Yvonne Costelloe: Well, kind of. When we’re looking at a disability examiner, that’s somebody that generally is just looking at the opinions that are made by the doctors so, when you apply for disability what Social Security will do is send your medical records to one of their examiners who will review it and they’ll make an opinion. So, sometimes clients say, oh, I got a decision and they’re talking about Dr. Joe and I don’t know who Dr. Joe is, I never saw him. And it’s usually one of the doctors that Social Security has reviewed your case. And what’ll happen then is they’ll review that, they’ll have a vocational specialist who will review your work history and then the examiners come in and they’ll make a decision on what your capacity is based on those two things combined on whether or not a finding of disability should be established.
Yvonne Costelloe: The difference between them and an ALJ is an administrative law judge is the one that you’re actually gonna go in front of with your attorney. Most of the time you don’t go in front of a disability examiner but with the ALJ they have … they can, they’re not bound by the prior decisions.
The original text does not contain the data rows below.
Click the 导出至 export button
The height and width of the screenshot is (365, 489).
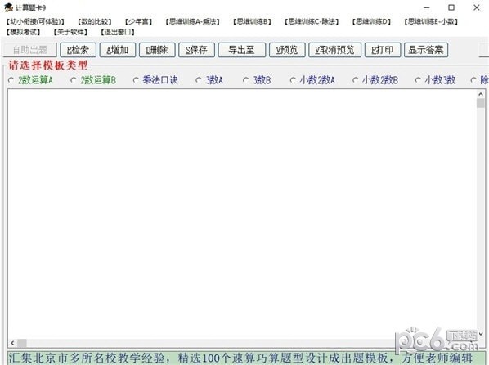click(x=242, y=50)
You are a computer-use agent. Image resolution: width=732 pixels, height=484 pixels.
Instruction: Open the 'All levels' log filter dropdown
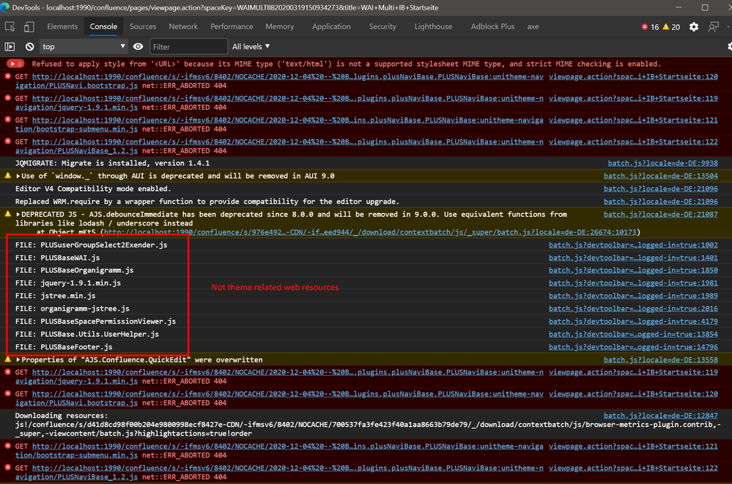251,47
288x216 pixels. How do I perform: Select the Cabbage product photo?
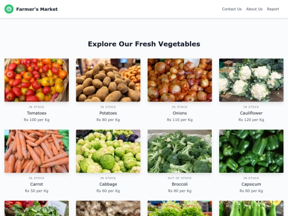coord(108,151)
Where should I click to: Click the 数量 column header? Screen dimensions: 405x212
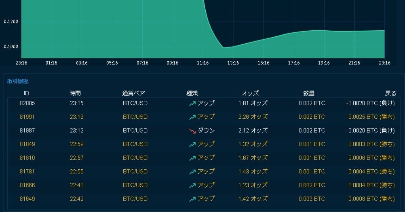click(308, 93)
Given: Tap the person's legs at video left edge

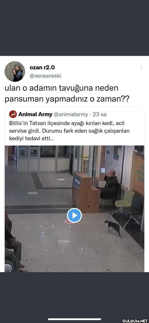Looking at the screenshot, I should 13,248.
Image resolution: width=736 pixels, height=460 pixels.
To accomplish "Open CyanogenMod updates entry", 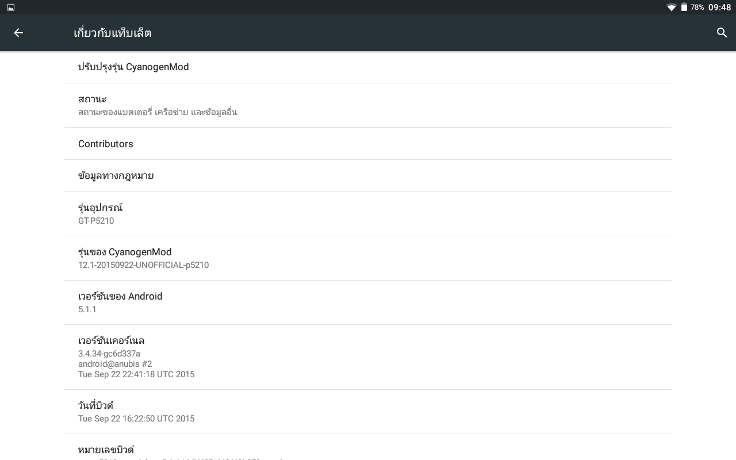I will click(x=368, y=67).
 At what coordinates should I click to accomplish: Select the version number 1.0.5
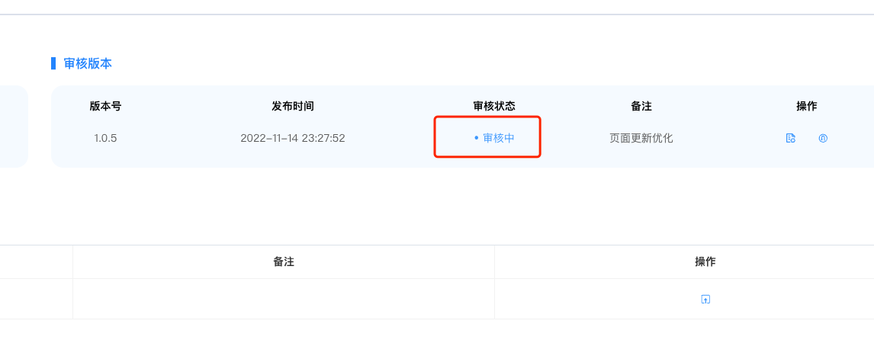pyautogui.click(x=105, y=138)
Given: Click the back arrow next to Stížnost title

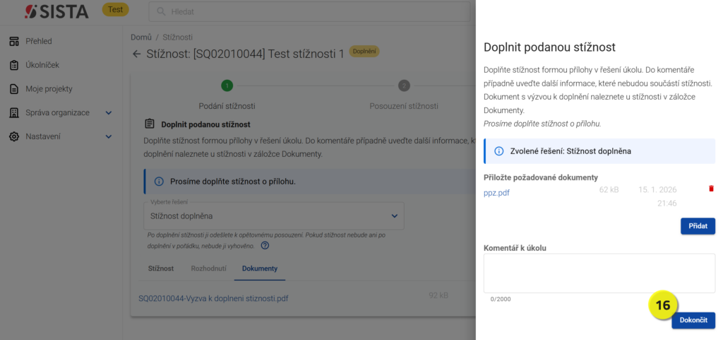Looking at the screenshot, I should tap(136, 54).
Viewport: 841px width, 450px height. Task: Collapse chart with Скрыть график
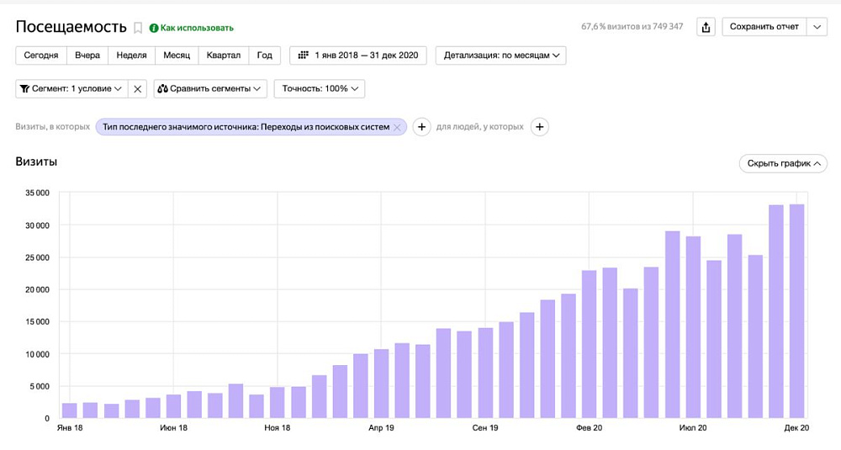782,163
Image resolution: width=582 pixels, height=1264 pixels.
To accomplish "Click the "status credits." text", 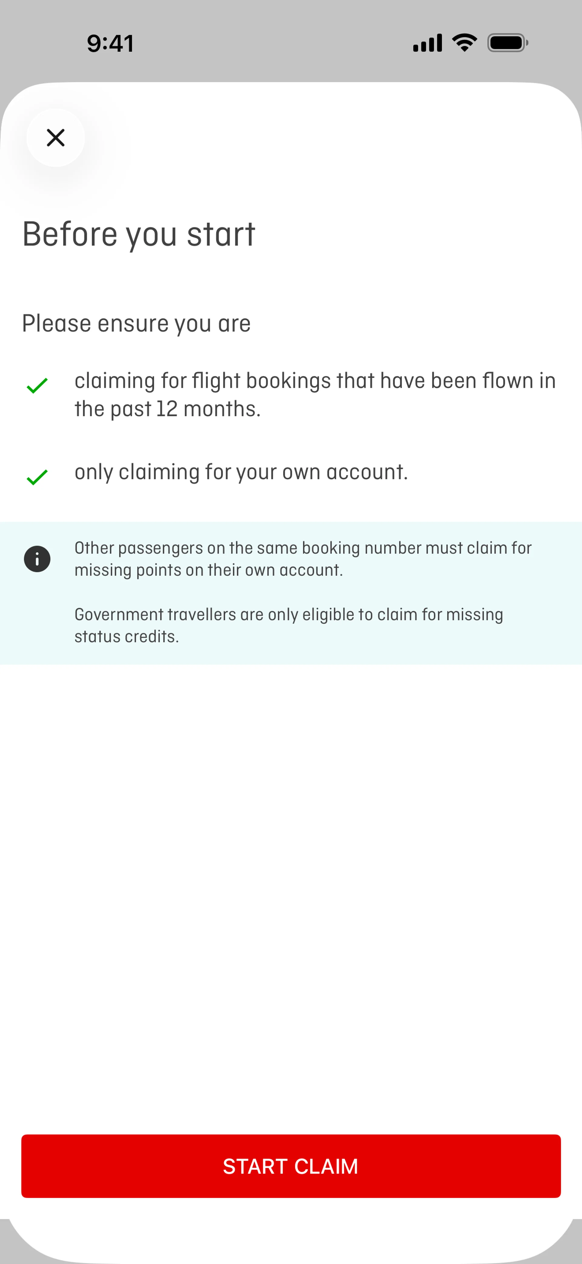I will pos(127,637).

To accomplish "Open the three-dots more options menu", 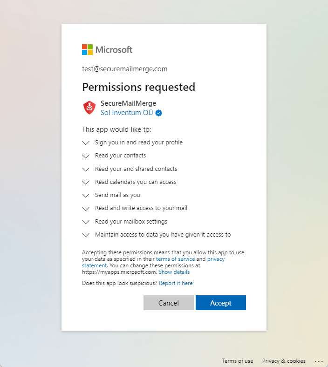I will 319,361.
They’re gonna make their own independent decision so, although those decisions are there, they’re not, they don’t have to follow them. They’re also gonna have additional evidence and also, when you’re before an ALJ, that’s the first time your attorney has an opportunity to really discuss the medical records with the judge, to make comments about what was found by them.
Yvonne Costelloe: Oftentimes, when I look back and the first step I always do when finding if a client is disabled is to look at what happened, why did they get denied and that’s the first way before court, is you gotta plug the holes in the boat, is what I always say so, I look for those holes. Why did this client get denied and is that accurate? And to look back and say, hey your honor, you know I understand that they found this but, that’s not correct or we have this new information and the ALJ is able to make those determinations and the ALJ determination is really more final.
Yvonne Costelloe: At that point, you know, then we’re looking at appealing up to the Appeals Council or federal district court after that.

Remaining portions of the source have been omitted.